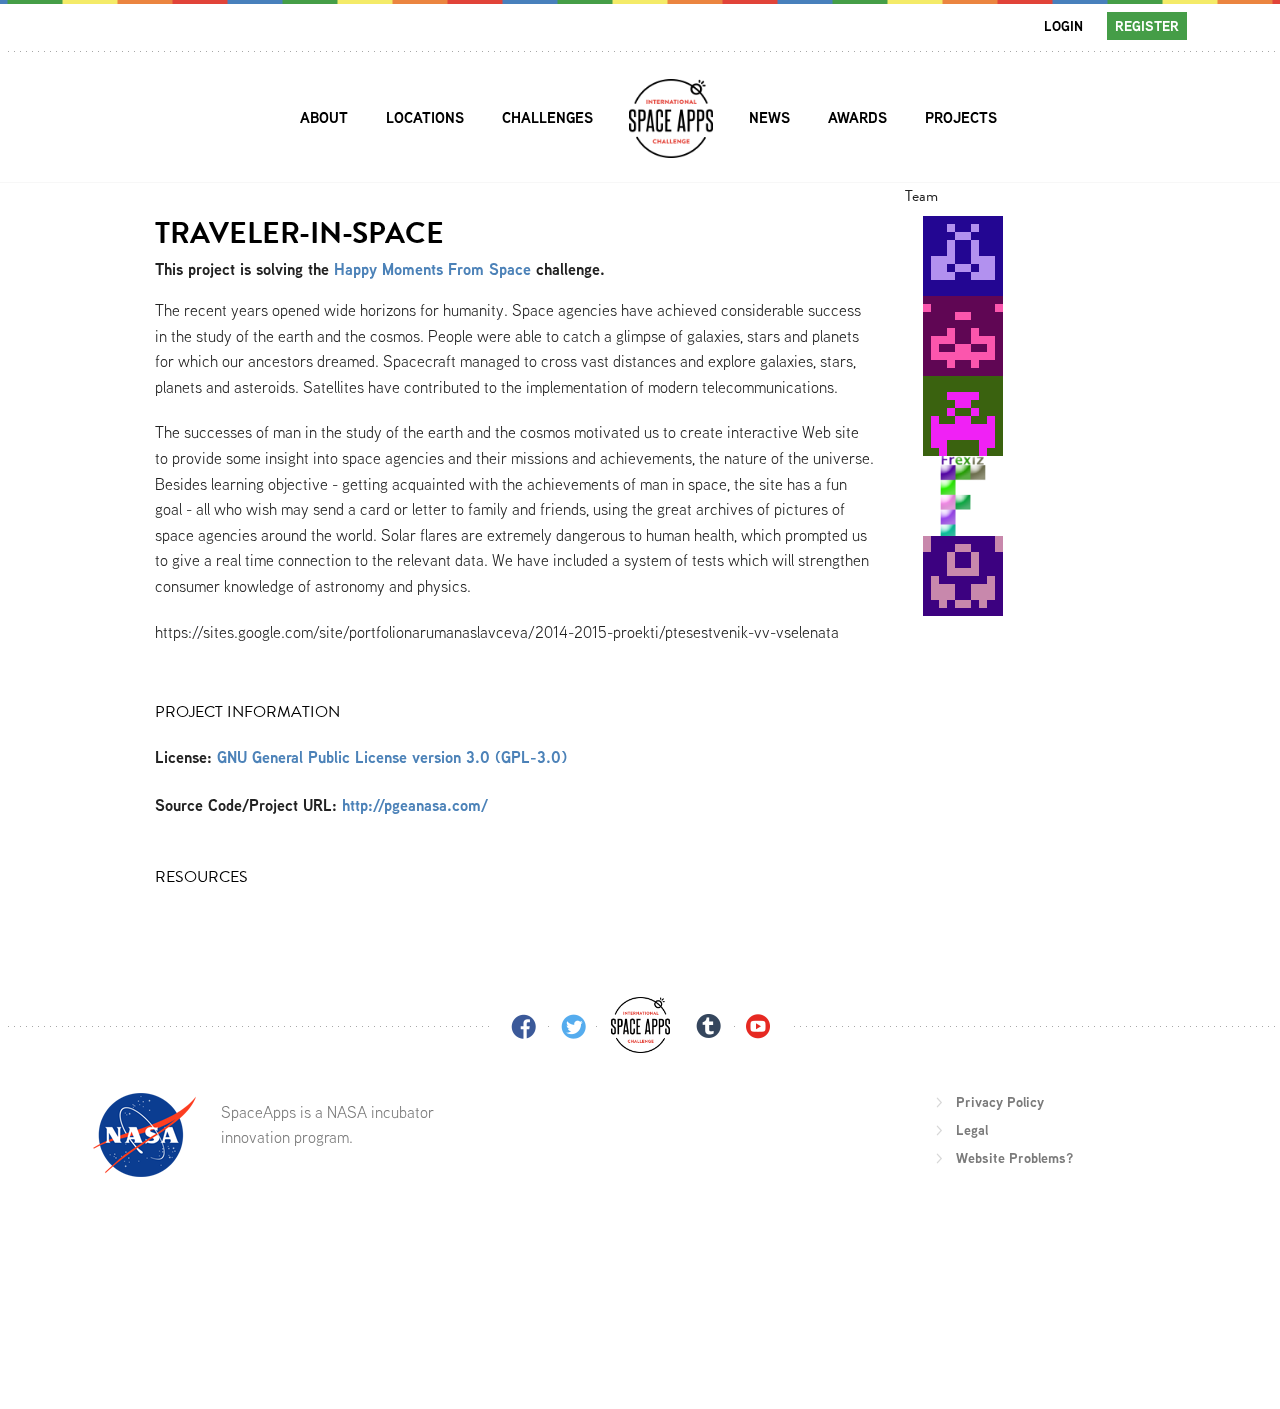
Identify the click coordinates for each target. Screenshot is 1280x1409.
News (769, 117)
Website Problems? (1014, 1158)
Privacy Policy (1000, 1102)
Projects (961, 117)
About (324, 117)
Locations (425, 117)
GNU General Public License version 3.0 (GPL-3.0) (392, 757)
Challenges (547, 117)
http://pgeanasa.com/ (415, 805)
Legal (972, 1130)
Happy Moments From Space (432, 269)
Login (1063, 26)
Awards (857, 117)
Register (1147, 26)
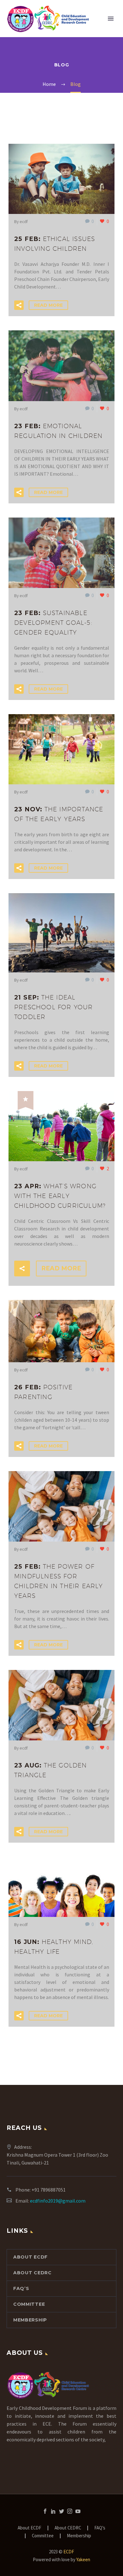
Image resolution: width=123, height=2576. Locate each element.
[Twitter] (61, 2511)
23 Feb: (58, 431)
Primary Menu (110, 18)
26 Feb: (43, 1392)
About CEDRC (32, 2273)
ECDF (68, 2552)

---------------

• Work instruction
The answer must be the lines of the entries above, written out exactly from the first through the one with "Register (1147, 26)", and no pictures.

• Response below
Identify the click coordinates for each target. Screenshot is 1280x1409.
News (769, 117)
Website Problems? (1014, 1158)
Privacy Policy (1000, 1102)
Projects (961, 117)
About (324, 117)
Locations (425, 117)
GNU General Public License version 3.0 (GPL-3.0) (392, 757)
Challenges (547, 117)
http://pgeanasa.com/ (415, 805)
Legal (972, 1130)
Happy Moments From Space (432, 269)
Login (1063, 26)
Awards (857, 117)
Register (1147, 26)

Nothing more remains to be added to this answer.